* Your goal:
Output, exactly and in full, only the lines from the one containing "Given: Reload the page with the refresh icon" to the last line of the data. Pictures should not appear.

* The records:
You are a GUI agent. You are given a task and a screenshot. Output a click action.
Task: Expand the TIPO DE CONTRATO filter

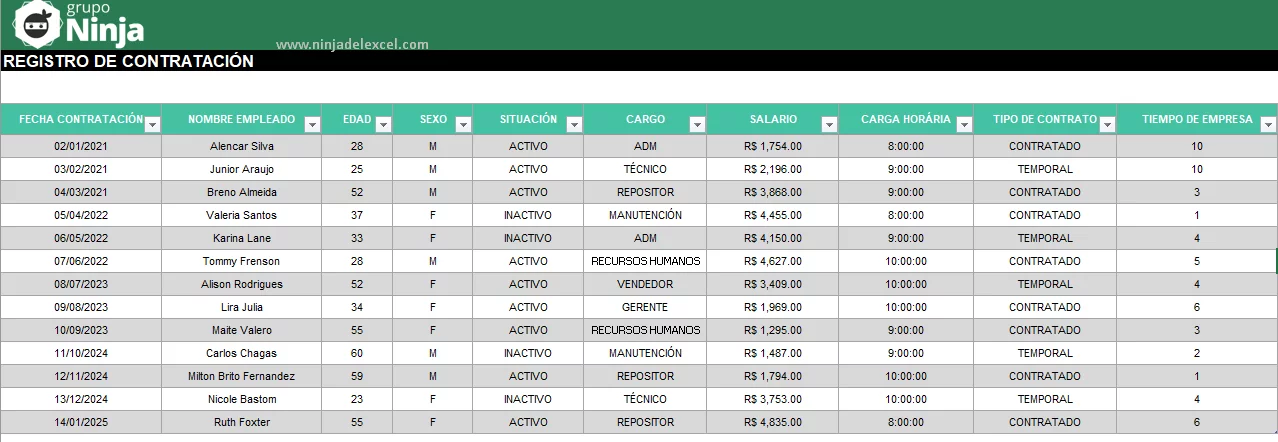tap(1106, 125)
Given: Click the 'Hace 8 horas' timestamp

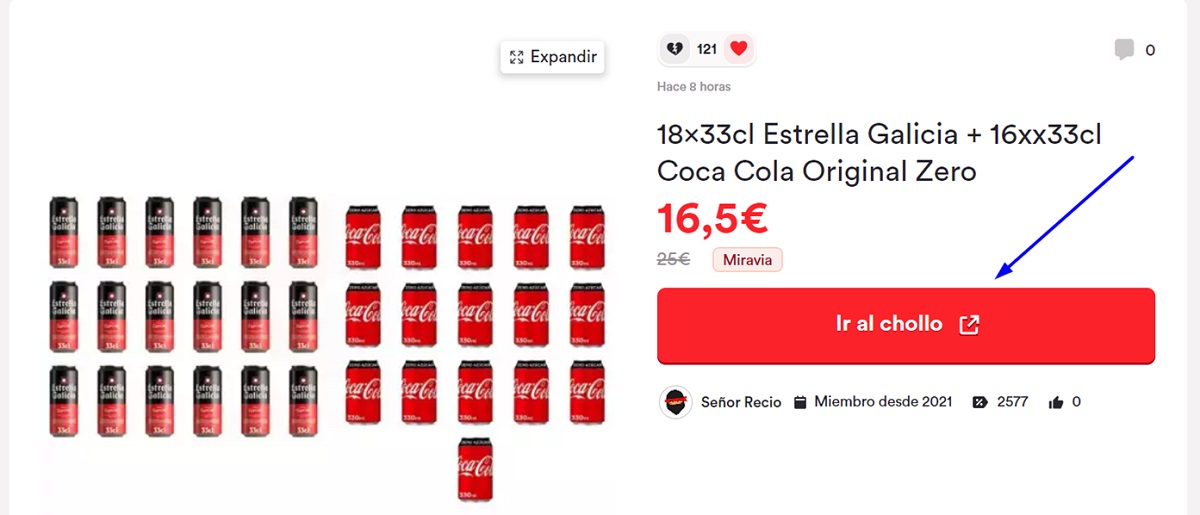Looking at the screenshot, I should point(694,87).
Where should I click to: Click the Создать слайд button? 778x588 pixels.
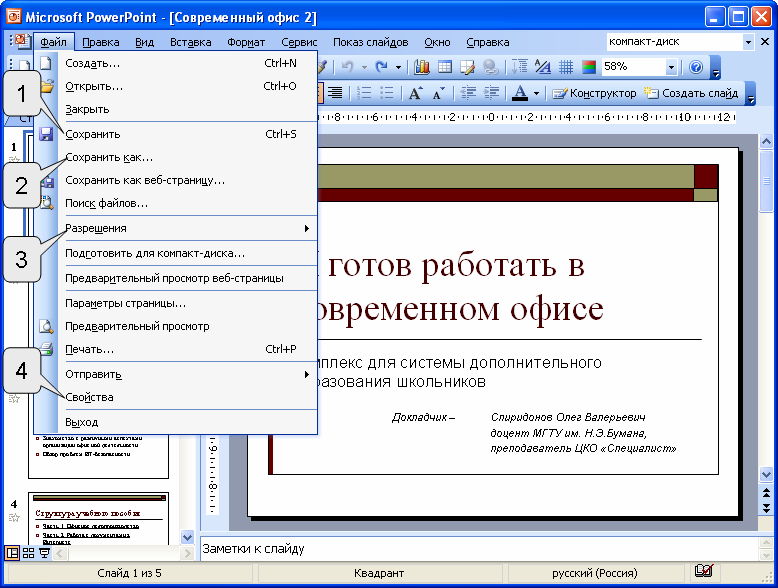[692, 93]
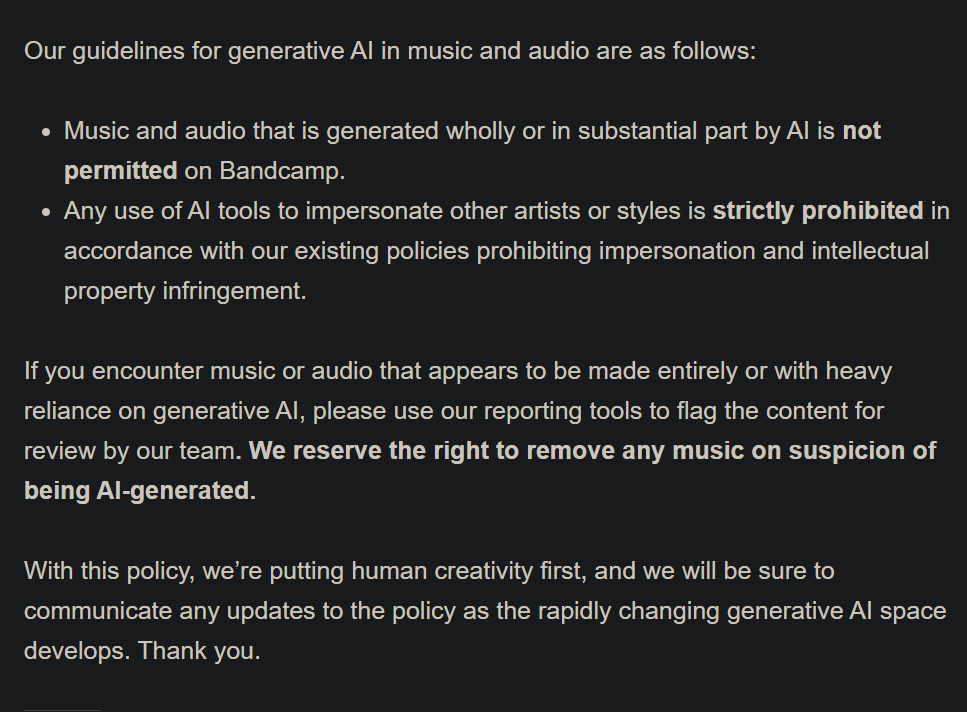
Task: Click the word 'Bandcamp' in first bullet
Action: (x=279, y=171)
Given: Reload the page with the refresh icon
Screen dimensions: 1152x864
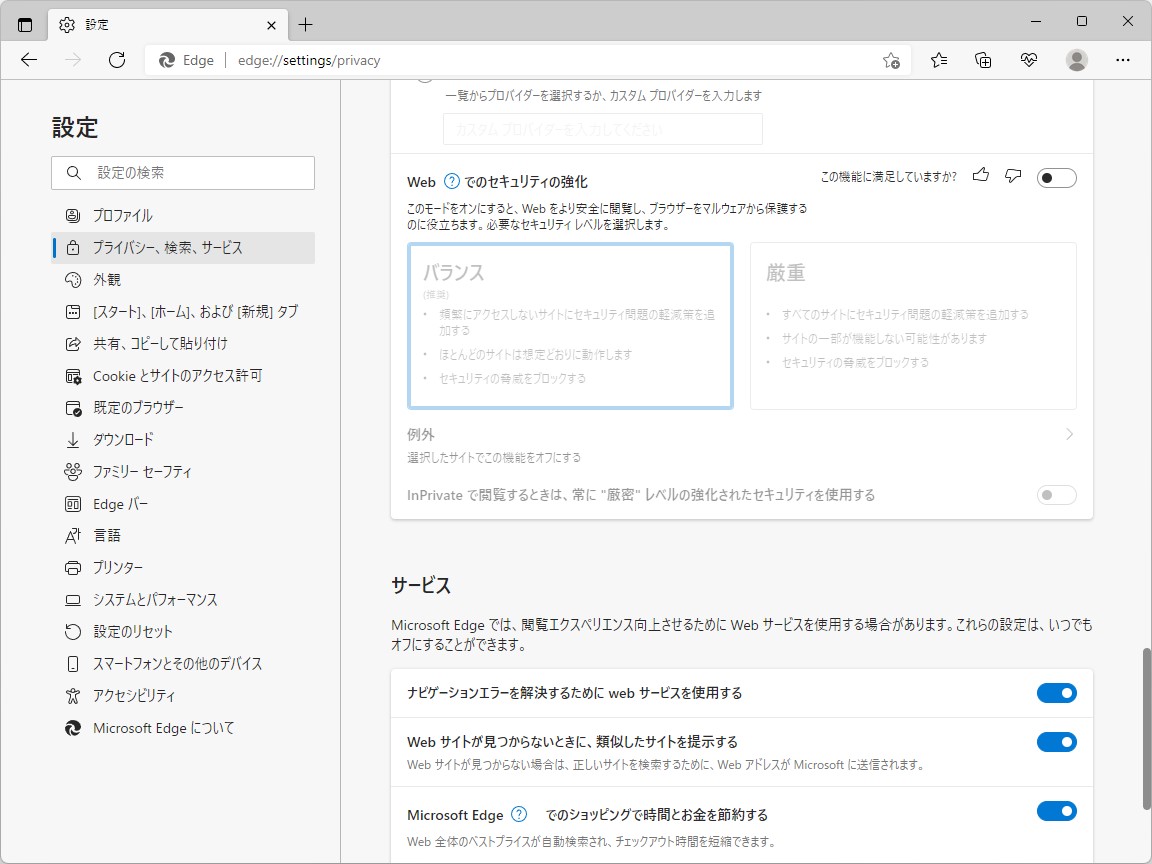Looking at the screenshot, I should (117, 60).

* Problem solution:
Given: Reload the page with the refresh icon
Screen dimensions: 1152x864
Looking at the screenshot, I should (117, 60).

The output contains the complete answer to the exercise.